Humans Are More Likely to Slack Off When Working With Robots, Study Finds

Humans Are More Likely to Slack Off When Working With Robots, Study Finds

Everyone knows (or may have had experience being) the colleague or classmate who’s taken the easy route on an assignment knowing someone else will swoop in to save the day. New research suggests that the same phenomena, which psychologists call “social loafing,” may also apply when a teammate is made of software and hunks of metal.

A new study published in the journal Frontiers in Robotics and AI found that human workers checking manufacturing defects on circuit boards spotted fewer errors if they were told a competent robot had already reviewed the board once before. The findings suggest humans working alongside robots—an increasingly common site at major warehouses—may exhibit similar offloading of responsibilities as workers in all-human teams.

“Teamwork is a mixed blessing,” Technical University of Berlin of Berlin Research associate and paper author Dietlind Helene Cymek said. “Working together can motivate people to perform well but it can also lead to a loss of motivation because the individual contribution is not as visible.”

The Experiment

To conduct the experiment, the researchers asked participants to spot malfunctions or errors on circuit boards as part of a “simulated industrial defect-inspection task.” Half of the participants were told they were inspecting the board for the first time while another half were told the board had already been inspected by a robot, adorably named “Panda.”

The participants working with Panda were shown the robot and even heard it rumbling in another room while they inspected the circuit boards. Researchers provided all of the participants with 42 blurred images of the circuit boards which could only be unblurred by hovering a mouse over them. This nifty trick helped the researchers keep tabs on how long and thoroughly the participants parsed the circuit boards.

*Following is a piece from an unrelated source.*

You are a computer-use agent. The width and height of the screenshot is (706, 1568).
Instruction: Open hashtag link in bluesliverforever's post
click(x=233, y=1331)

All of the workers involved in the study were then asked to rank their own effort levels following the task and comment on how responsible they felt for the work they just completed. It turns out that both the participants who thought they were working with Panda and those working independently spent about the same time inspecting the boards. They also both self-reported similar feelings of responsibility for the task.

But the proof was in the performance. The workers supposedly tasked with checking the robot’s first pass actually spotted fewer errors than those working independently. Despite the worse results, the participants working with Panda still believed they performed well. The researchers say that phenomenon resembles a “looking but not seeing” effect often observed in more traditional human social loafing cases. In other words, the humans appeared to trust the robot’s performance and overlook their own work.

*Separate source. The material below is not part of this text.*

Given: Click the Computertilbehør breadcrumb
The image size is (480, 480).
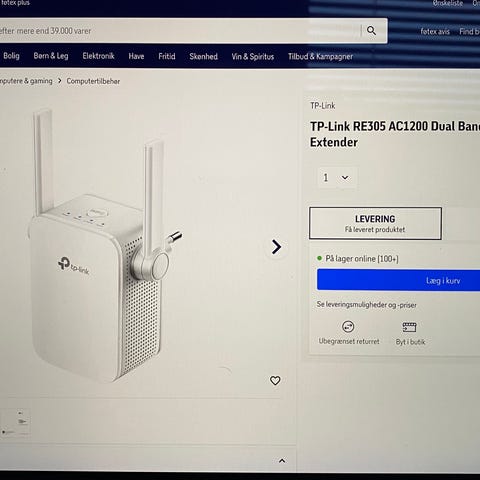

Social loafing could lead to safety concerns

The study’s findings could serve as a cautionary tale for manufacturing and logistics companies rapidly moving to automate large warehouses and factories in the name of increased efficiency. Amazon, whose innovations in robotic logistics have helped it dominate e-commerce in the US, just revealed a suite of new artificial intelligence and robotics systems it plans to deploy at its fulfillment facilities to work alongside humans. Critics of Amazon’s push towards more automated warehouses, like the Strategic Organizing Center, have tried to link those changes to upticks in warehouse injury rates in recent years.

Those potential safety concerns were echoed by the recent study. Overconfidence in a robot’s performance could lead to a general lack of quality oversight or a potential overlooking of standard safety precautions. The researchers say those dangers potentially increase the longer work goes on.

“In longer shifts, when tasks are routine and the working environment offers little performance monitoring and feedback, the loss of motivation tends to be much greater,” Technische Universität of Berlin Professor Berlin Linda Onnasch, said. “In manufacturing in general, but especially in safety-related areas where double checking is common, this can have a negative impact on work outcomes.”